How does noise affect children’s learning?
Children are especially vulnerable to the harmful effects of environmental noise. According to a research, sound pollution is bad for learning. At school, the simple sound of people chattering in class can hinder children’s learning process and make it harder for them to process what the teacher is explaining. In some cases, children will also find it hard to consolidate short-term memories into long-term memories.
How to deal with sound pollution at home
Soundproofing is one of the best ways to deal with sound pollution at home. This is especially true if your home is near a busy street or a high-noise area.
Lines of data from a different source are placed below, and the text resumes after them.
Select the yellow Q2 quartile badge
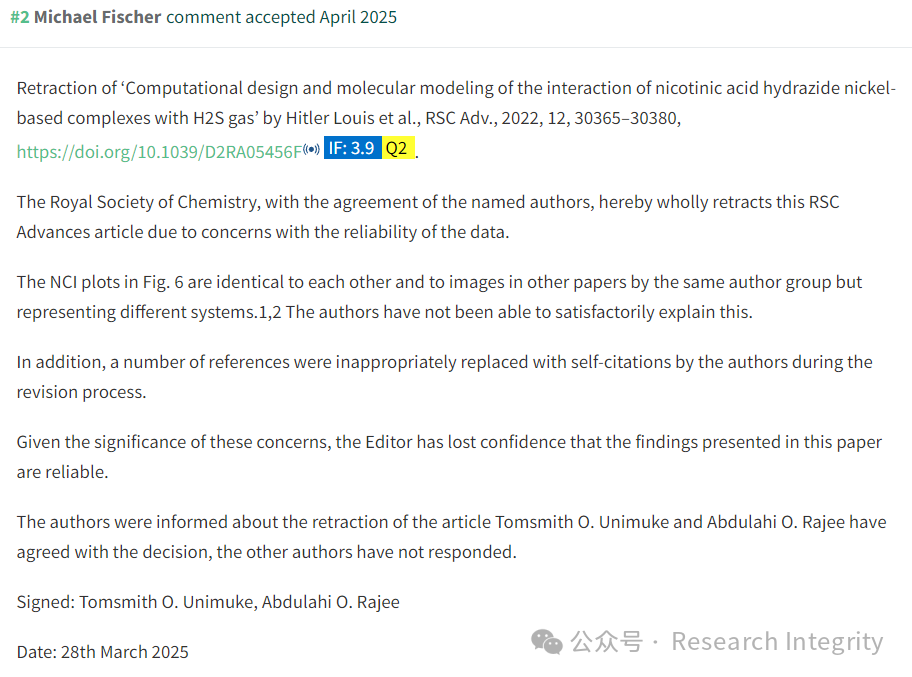 (x=398, y=148)
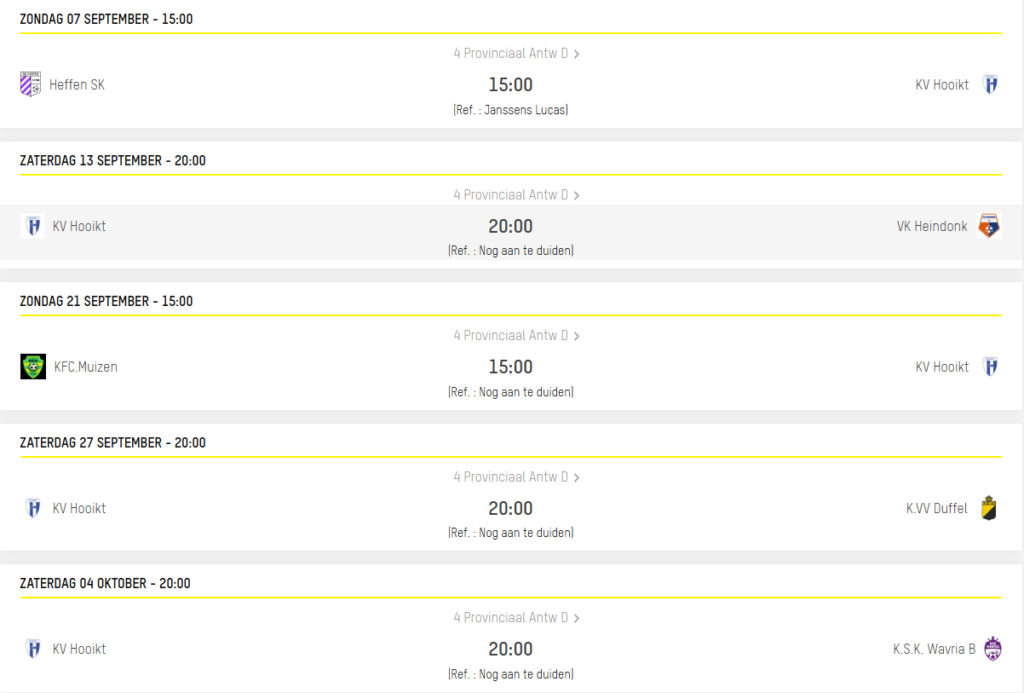Open the Heffen SK team name link
This screenshot has height=693, width=1024.
[x=76, y=84]
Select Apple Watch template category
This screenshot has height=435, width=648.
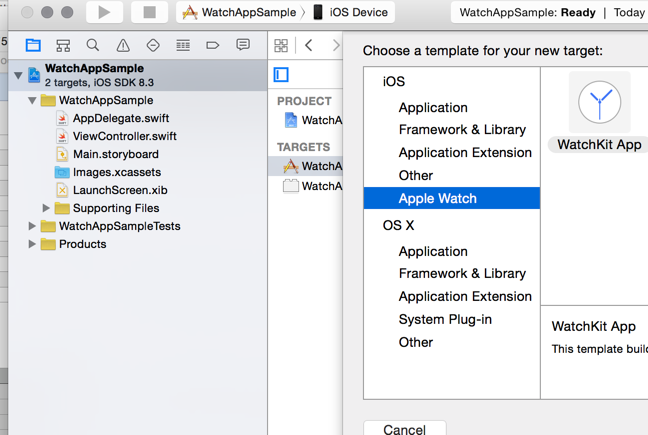point(437,198)
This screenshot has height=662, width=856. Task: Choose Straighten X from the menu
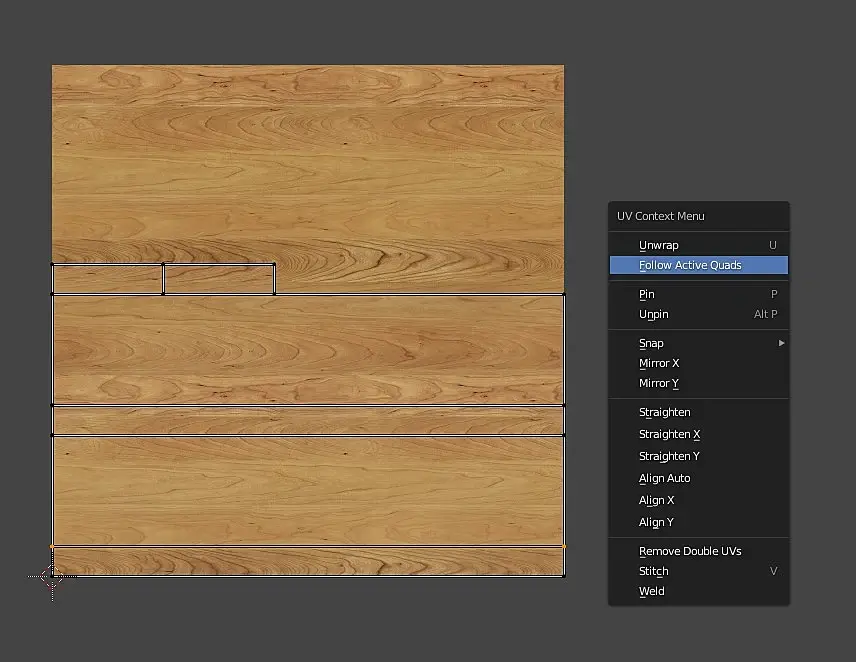669,434
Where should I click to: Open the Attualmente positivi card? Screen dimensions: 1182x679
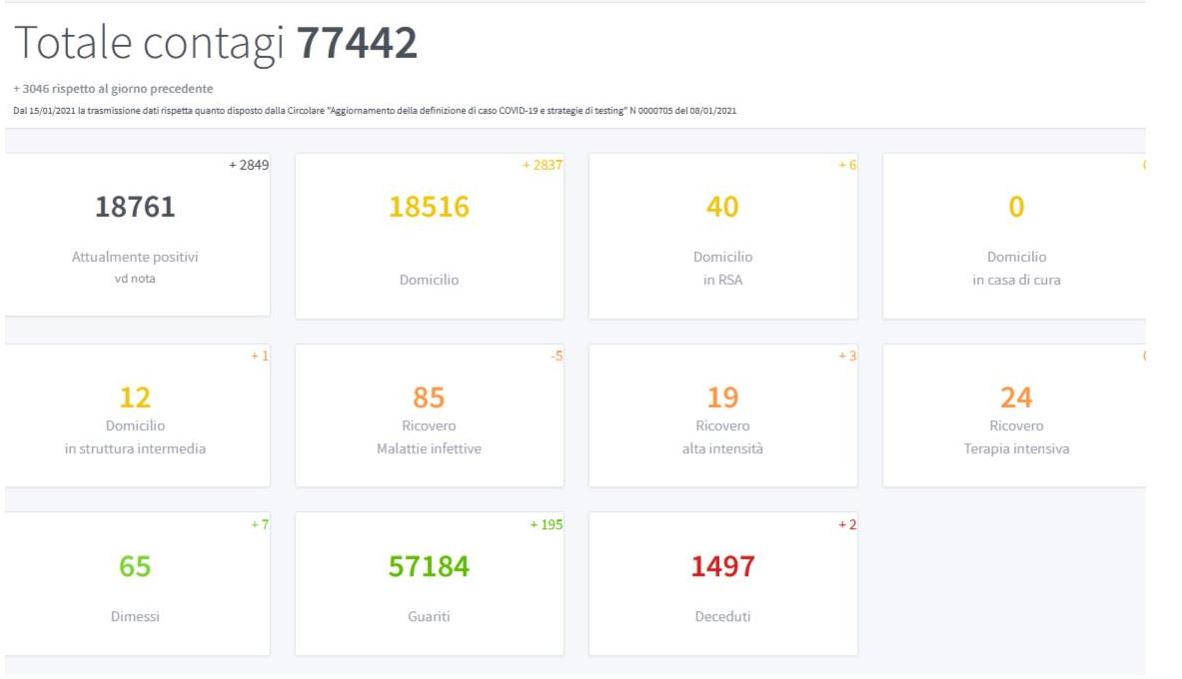point(135,236)

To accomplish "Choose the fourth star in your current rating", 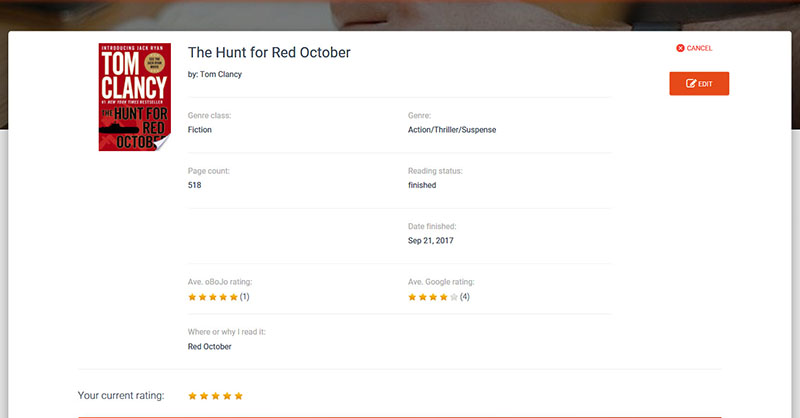I will [x=227, y=396].
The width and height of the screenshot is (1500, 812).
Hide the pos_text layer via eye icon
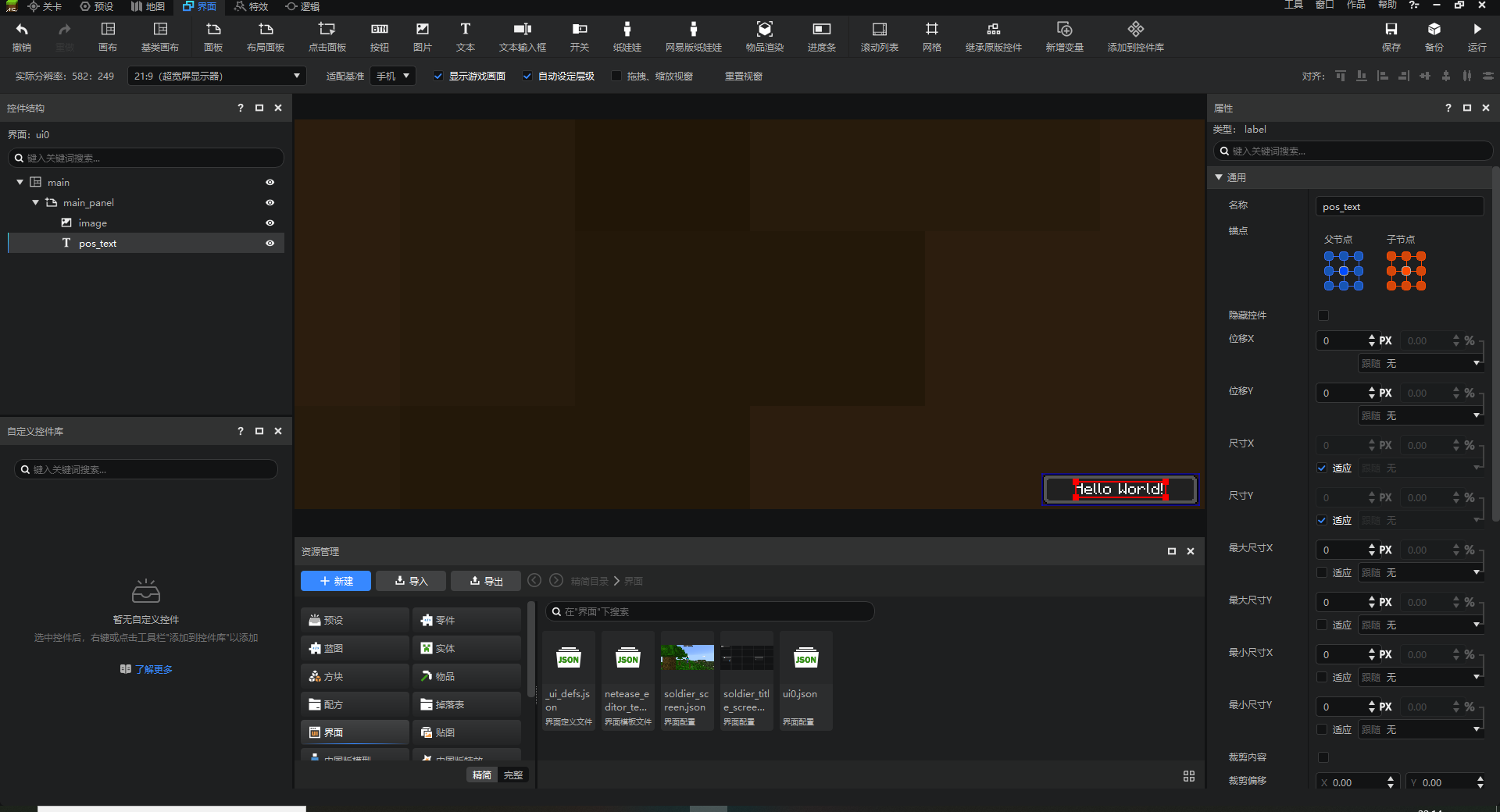tap(270, 244)
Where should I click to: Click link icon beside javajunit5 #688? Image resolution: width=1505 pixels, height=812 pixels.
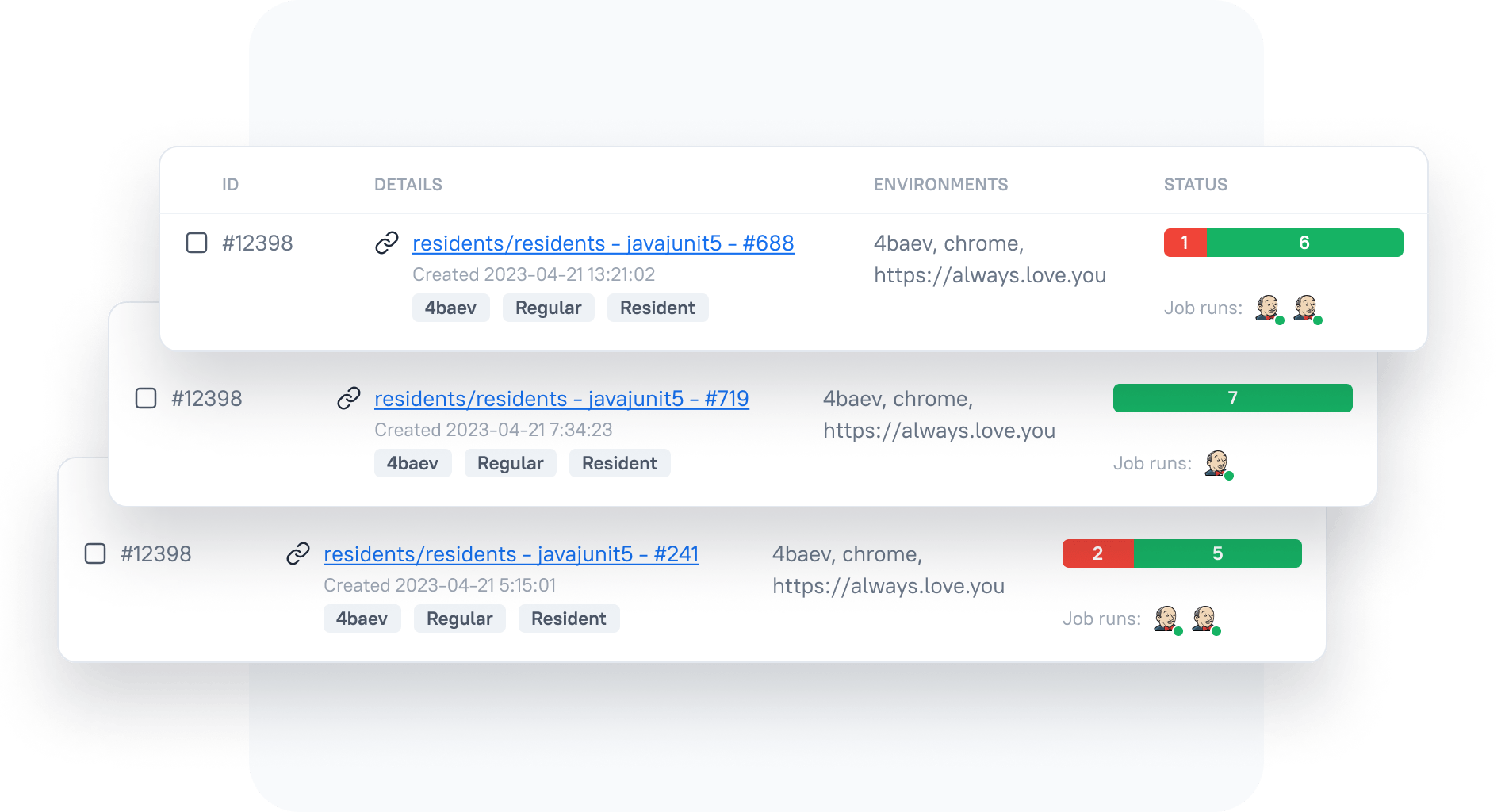click(x=386, y=243)
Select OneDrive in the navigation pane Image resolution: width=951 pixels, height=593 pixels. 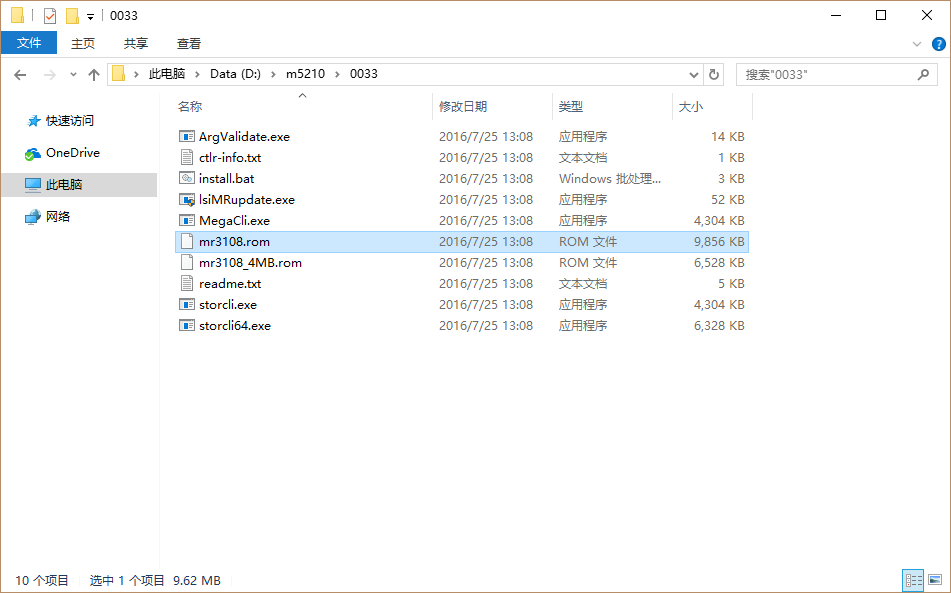click(72, 153)
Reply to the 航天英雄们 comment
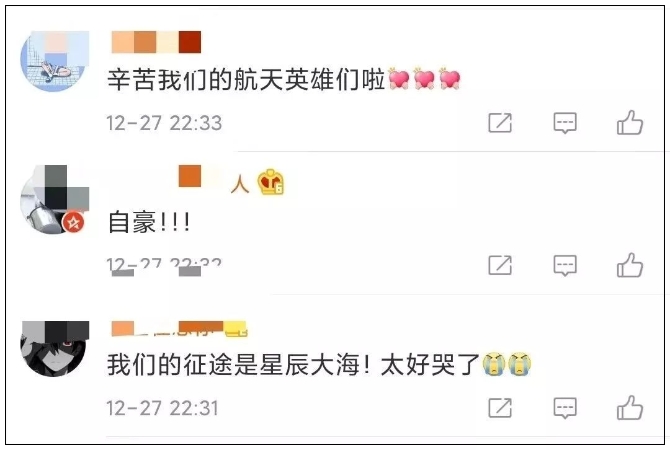Viewport: 670px width, 450px height. [x=565, y=123]
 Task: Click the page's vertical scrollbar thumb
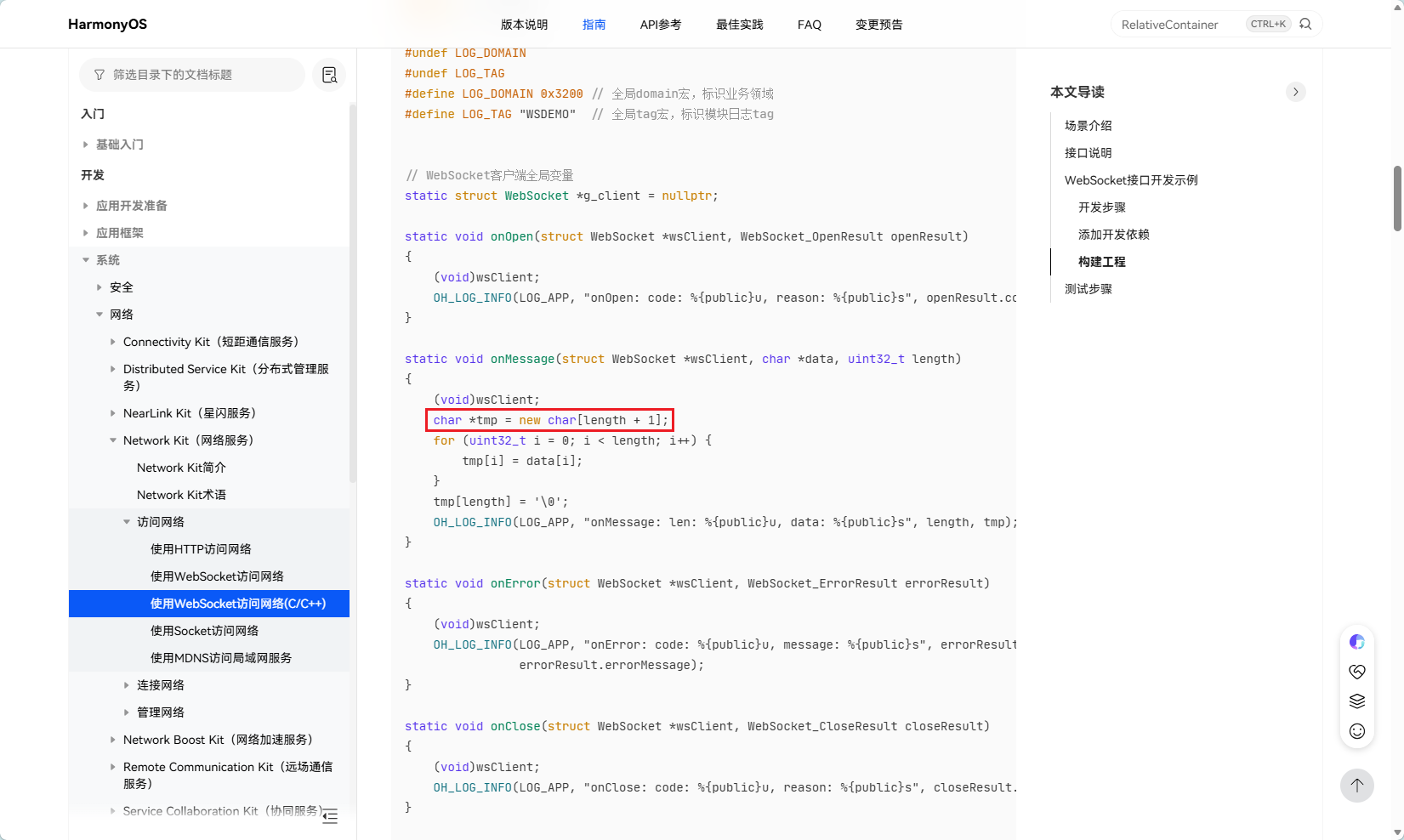click(x=1397, y=198)
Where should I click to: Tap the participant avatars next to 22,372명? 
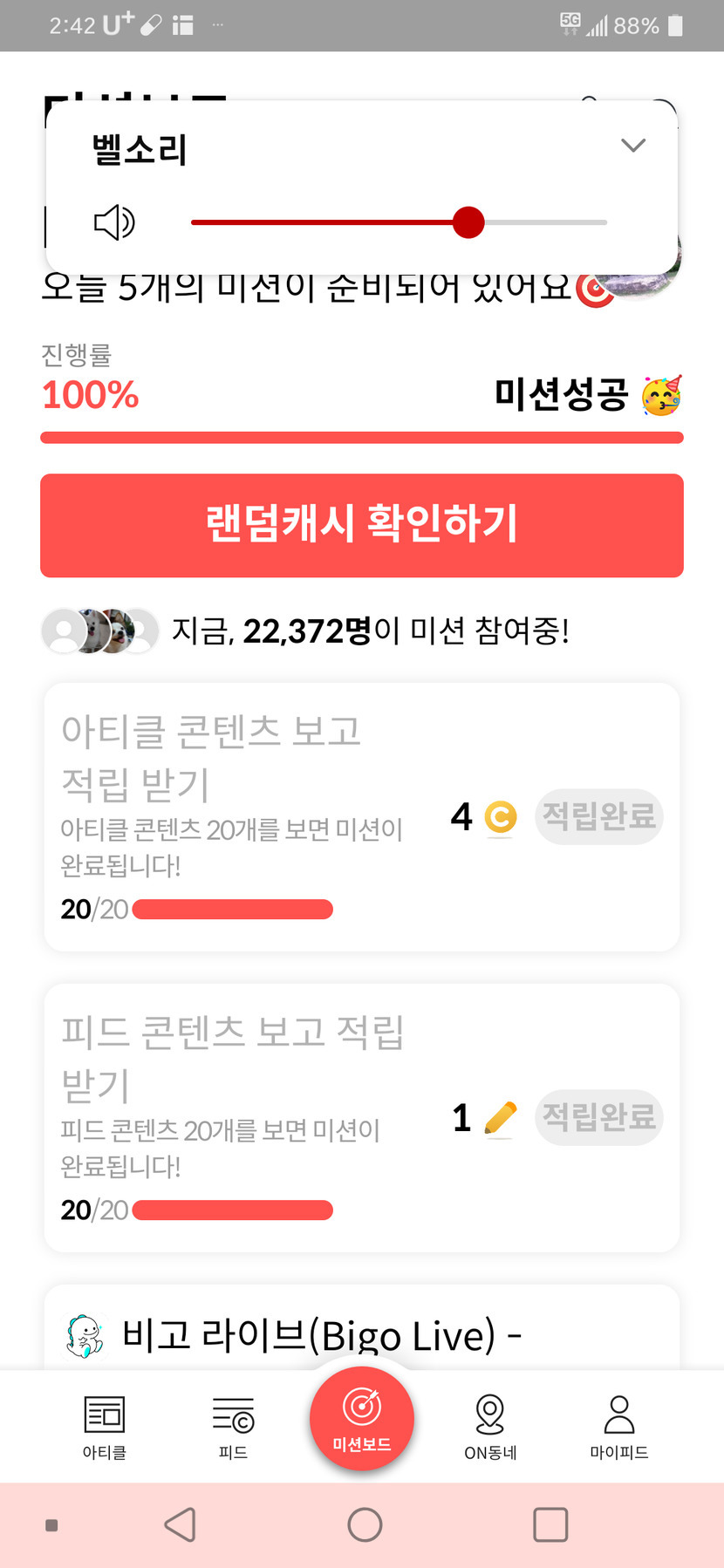(x=100, y=631)
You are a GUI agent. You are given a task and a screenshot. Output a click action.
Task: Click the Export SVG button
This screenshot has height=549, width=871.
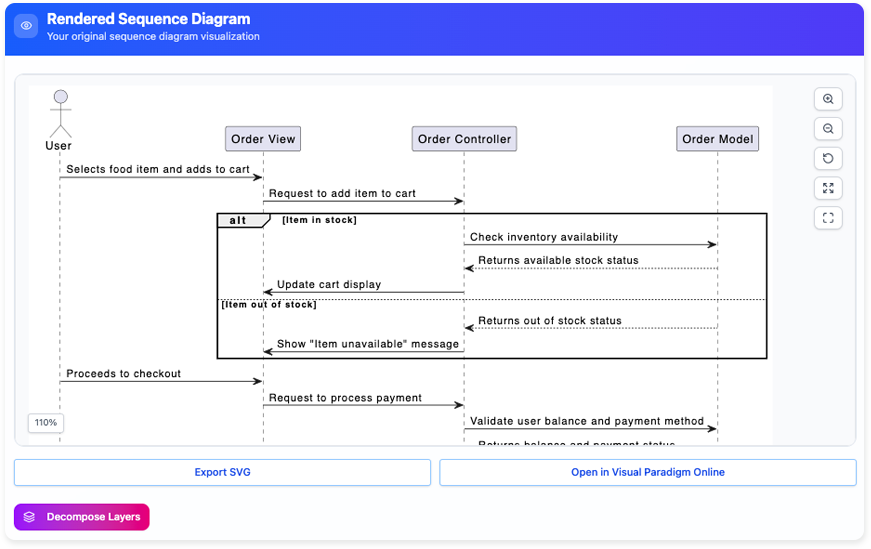tap(222, 472)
Try adding extra drywall and acoustic panels to absorb sounds – prevent the sounds from bouncing off the ceilings and walls. You can also use acoustical caulk to plug sound leaks on ceiling fixtures, switch boxes, and door casing. Sounds difficult? Just add some rugs on the floor. That’s a great first step in reducing noise.
Do note that you can also block noise with more noise. For instance, if you have roadwork in the neighborhood, you can play some comforting ambient sound to let your kids take their nap. The ambient sound will drown out the annoying noise so they’re less noticeable.
How to deal with sound pollution at school
Dealing with sound pollution at school is a lot trickier. First, schools may not even have the budgeting luxury to install noise-reducing options. To make matters worse, some people think that noise is just a natural part of school life. That’s what you get when you cram hundreds of kids in the same building.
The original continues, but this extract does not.